Refraction At Spherical Surface - Practice Questions & MCQ

If an object 0 is placed in front of a curved surface as shown in the above figure, then the Refraction formula is given as

$$
\frac{n_2}{v}-\frac{n_1}{u}=\frac{n_2-n_1}{R}
$$

where
$n_1=\text { Refractive index of the medium from which light rays are coming (from the object). }$.
$n_2=$ Refractive index of the medium in which light rays are entering.
and $n_1<n_2$
and $\mathrm{u}=$ Distance of object, $\mathrm{v}=$ Distance of image, $\mathrm{R}=$ Radius of curvature
Note -
- use sign convention while solving the problem
- Real image forms on the side of a refracting surface that is opposite to the object, and virtual image forms on the same side as the object.

## Entries shown
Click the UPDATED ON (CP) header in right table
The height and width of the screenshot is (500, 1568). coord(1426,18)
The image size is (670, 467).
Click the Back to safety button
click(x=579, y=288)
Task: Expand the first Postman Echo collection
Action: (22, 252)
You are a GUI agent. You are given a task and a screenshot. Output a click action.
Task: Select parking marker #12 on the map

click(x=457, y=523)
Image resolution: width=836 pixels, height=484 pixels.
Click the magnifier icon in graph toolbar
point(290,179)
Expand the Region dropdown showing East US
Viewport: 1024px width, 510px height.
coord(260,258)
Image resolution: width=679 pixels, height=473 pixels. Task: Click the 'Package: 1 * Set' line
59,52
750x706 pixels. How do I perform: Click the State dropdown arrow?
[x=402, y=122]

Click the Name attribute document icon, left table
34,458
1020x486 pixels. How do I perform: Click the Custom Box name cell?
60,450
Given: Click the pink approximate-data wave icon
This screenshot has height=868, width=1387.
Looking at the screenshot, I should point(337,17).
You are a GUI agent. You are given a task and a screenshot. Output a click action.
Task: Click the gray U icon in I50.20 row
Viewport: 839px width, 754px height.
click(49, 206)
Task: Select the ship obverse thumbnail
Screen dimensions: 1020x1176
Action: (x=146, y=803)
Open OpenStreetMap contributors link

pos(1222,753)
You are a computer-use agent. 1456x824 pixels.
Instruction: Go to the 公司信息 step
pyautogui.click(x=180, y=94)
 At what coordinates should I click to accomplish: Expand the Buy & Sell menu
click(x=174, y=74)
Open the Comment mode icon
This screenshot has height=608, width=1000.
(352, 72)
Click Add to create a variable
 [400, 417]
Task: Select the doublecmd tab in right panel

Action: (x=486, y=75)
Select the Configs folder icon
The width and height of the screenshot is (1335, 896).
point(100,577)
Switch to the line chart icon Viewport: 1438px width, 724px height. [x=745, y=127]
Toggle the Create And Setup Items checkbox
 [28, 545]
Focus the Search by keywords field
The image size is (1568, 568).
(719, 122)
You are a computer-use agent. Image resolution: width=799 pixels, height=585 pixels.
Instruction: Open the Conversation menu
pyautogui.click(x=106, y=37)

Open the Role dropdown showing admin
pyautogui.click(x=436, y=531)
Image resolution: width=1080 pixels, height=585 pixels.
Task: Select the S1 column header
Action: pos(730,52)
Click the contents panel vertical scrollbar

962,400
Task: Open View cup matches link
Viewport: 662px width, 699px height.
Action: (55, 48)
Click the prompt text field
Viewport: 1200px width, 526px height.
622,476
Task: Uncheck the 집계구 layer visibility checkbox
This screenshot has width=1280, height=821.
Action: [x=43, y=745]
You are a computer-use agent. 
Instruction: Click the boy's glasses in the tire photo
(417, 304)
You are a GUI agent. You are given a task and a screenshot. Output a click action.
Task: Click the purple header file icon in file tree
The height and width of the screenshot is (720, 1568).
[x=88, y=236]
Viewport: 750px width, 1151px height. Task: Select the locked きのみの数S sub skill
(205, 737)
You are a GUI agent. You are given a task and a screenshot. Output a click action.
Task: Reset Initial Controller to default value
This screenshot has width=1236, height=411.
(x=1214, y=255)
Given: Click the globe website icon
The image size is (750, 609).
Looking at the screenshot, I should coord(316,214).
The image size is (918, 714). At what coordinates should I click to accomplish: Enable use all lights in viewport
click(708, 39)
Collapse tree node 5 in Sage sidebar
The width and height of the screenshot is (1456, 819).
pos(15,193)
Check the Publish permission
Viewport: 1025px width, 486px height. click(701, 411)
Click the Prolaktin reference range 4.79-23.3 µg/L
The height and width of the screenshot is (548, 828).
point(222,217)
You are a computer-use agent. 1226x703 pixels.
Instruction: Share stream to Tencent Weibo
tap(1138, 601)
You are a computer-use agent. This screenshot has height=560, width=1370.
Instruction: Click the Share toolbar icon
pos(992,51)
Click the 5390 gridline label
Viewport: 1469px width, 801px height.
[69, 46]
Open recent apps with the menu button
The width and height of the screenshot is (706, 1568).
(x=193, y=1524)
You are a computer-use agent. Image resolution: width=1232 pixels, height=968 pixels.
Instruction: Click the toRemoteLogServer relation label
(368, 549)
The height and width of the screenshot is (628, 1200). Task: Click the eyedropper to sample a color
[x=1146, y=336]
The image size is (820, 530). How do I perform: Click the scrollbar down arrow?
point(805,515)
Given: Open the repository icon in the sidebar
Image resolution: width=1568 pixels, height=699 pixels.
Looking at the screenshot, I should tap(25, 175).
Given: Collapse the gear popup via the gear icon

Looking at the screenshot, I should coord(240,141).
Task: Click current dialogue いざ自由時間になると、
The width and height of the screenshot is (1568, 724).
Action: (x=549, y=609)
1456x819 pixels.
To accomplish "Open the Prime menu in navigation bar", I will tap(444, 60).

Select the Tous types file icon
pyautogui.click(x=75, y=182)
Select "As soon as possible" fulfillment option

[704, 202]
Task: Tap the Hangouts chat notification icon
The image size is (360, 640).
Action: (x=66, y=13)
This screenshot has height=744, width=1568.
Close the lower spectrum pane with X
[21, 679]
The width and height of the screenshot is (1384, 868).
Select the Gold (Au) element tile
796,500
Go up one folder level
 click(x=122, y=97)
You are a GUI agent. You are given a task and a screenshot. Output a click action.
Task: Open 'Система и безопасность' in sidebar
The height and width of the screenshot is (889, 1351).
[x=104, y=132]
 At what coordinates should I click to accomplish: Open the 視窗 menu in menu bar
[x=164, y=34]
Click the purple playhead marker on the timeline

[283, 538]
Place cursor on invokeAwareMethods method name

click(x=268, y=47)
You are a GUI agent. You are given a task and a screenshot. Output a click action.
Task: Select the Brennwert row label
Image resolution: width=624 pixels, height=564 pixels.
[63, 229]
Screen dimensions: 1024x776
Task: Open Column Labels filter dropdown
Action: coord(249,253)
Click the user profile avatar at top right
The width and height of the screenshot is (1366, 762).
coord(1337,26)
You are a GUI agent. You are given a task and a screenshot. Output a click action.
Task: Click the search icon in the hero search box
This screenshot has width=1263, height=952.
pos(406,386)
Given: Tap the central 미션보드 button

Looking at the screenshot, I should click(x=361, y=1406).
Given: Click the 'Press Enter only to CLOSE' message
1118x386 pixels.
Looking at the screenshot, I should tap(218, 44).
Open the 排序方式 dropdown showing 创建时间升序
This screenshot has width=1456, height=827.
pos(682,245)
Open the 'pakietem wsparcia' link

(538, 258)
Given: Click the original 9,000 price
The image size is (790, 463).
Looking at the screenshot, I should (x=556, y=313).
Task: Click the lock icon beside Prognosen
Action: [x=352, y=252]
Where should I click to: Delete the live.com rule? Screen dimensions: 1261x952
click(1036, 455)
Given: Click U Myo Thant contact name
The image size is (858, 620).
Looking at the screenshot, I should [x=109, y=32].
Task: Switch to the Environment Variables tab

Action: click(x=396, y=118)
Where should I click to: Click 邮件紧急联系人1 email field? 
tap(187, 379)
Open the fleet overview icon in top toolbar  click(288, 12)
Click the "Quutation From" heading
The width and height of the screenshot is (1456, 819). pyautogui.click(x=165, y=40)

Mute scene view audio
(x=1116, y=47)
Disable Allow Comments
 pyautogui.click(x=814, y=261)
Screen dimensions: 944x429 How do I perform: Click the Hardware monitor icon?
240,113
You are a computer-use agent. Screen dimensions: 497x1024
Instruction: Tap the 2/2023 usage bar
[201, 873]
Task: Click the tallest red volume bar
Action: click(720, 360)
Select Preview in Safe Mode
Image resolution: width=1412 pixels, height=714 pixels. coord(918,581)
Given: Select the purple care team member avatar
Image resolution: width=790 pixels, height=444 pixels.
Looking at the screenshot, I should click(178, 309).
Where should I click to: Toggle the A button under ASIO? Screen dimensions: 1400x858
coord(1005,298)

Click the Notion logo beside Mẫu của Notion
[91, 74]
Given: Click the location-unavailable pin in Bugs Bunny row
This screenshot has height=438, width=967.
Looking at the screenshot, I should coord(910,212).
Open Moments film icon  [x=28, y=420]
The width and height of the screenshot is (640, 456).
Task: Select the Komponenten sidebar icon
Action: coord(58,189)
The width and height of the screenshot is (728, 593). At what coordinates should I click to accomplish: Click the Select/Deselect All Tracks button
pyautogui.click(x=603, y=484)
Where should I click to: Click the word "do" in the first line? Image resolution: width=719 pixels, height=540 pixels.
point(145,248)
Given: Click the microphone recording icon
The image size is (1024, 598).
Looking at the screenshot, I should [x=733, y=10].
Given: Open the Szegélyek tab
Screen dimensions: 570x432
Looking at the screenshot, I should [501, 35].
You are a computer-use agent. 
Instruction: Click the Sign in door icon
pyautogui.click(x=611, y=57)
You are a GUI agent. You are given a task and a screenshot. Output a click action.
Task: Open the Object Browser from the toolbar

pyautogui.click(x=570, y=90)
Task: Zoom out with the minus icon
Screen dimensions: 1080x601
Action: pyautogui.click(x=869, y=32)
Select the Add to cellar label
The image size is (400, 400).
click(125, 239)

## Given instruction
From the page on refraction at a spherical surface, return the passage that begins at the words containing "Refraction At Spherical" and stops after "rays are entering.", copied character for character.

## Answer for the task
Refraction At Spherical Surface - Practice Questions & MCQ

If an object 0 is placed in front of a curved surface as shown in the above figure, then the Refraction formula is given as

$$
\frac{n_2}{v}-\frac{n_1}{u}=\frac{n_2-n_1}{R}
$$

where
$n_1=\text { Refractive index of the medium from which light rays are coming (from the object). }$.
$n_2=$ Refractive index of the medium in which light rays are entering.